▶ [To do] Summarize the patch description below in exactly two sentences.

It allows to obtain the expected entry offset on telldir and set
it correctly on seekdir on platforms where long int is smaller
than off64_t.

On such cases telldir will mantain an internal list that maps the
DIR object off64_t offsets to the returned long int (the function
return value).  The seekdir will then set the correct offset from
the internal list using the telldir as the list key.

It also removes the overflow check on readdir and the returned value
will be truncated by the non-LFS off_t size.  As Joseph has noted
in BZ #23960 comment #22, d_off is an opaque value and since
telldir/seekdir works regardless of the returned dirent d_off value.

Finally it removed the requirement to check for overflow values on
telldir (BZ #24050).

Checked on x86_64-linux-gnu, i686-linux-gnu, powerpc-linux-gnu,
and arm-linux-gnueabihf.
---
 dirent/Makefile                     |   2 +-
 dirent/tst-seekdir2.c               | 156 ++++++++++++++++++++++++++++
 support/temp_file.c                 |  12 ++-
 support/temp_file.h                 |   7 ++
 sysdeps/unix/sysv/linux/closedir.c  |   4 +
 sysdeps/unix/sysv/linux/dirstream.h |   7 +-
 sysdeps/unix/sysv/linux/opendir.c   |   3 +
 sysdeps/unix/sysv/linux/readdir.c   |   1 +
 sysdeps/unix/sysv/linux/readdir.h   |   7 +-
 sysdeps/unix/sysv/linux/rewinddir.c |   5 +
 sysdeps/unix/sysv/linux/seekdir.c   |  36 ++++++-
 sysdeps/unix/sysv/linux/telldir.c   |  47 ++++++++-
 sysdeps/unix/sysv/linux/telldir.h   |  64 ++++++++++++
 13 files changed, 333 insertions(+), 18 deletions(-)

▶ [Data records]

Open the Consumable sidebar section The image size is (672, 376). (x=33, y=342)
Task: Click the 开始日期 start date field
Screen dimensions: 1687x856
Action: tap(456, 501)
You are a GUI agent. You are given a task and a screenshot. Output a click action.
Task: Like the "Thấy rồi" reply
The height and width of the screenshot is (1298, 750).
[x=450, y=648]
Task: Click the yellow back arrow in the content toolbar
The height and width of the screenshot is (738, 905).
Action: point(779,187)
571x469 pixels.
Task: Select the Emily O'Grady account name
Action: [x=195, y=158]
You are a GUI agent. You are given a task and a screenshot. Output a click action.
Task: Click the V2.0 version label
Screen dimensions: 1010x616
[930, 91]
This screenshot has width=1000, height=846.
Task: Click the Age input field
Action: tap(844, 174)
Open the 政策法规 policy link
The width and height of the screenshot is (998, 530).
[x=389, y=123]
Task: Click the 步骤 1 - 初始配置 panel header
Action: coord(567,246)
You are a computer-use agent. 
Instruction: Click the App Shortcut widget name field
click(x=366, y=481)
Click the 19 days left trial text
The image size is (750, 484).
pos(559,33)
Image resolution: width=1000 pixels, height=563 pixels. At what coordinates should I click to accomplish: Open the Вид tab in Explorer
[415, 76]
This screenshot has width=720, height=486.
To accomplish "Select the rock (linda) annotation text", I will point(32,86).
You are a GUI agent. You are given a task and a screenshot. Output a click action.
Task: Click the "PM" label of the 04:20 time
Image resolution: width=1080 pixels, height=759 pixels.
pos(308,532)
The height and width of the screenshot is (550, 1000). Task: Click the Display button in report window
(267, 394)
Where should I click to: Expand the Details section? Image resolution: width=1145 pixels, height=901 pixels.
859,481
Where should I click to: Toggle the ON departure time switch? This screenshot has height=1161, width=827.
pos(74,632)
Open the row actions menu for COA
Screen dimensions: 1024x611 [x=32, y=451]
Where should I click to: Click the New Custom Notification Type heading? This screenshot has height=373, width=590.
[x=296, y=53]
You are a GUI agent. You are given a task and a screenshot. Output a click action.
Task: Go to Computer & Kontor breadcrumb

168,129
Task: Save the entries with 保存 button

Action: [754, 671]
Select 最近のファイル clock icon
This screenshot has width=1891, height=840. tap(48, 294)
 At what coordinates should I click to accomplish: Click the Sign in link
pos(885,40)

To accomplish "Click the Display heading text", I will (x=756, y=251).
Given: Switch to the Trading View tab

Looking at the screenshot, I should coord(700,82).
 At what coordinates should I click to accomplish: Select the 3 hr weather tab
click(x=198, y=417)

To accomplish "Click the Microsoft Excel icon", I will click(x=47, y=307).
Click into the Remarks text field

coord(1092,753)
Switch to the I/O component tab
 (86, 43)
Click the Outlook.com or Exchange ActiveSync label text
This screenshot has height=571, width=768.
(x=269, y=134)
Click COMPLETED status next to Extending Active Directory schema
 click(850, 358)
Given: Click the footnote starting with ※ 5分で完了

▶ [Response] The patch lets telldir obtain the expected entry offset and seekdir set it correctly on platforms where long int is smaller than off64_t: telldir maintains an internal list mapping the DIR object's off64_t offsets to the long int it returns, and seekdir sets the correct offset from that list using the telldir value as the key. It also removes the overflow check on readdir, so the returned value will be truncated by the non-LFS off_t size, and removes the requirement to check for overflow values on telldir; it was checked on x86_64-linux-gnu, i686-linux-gnu, powerpc-linux-gnu, and arm-linux-gnueabihf.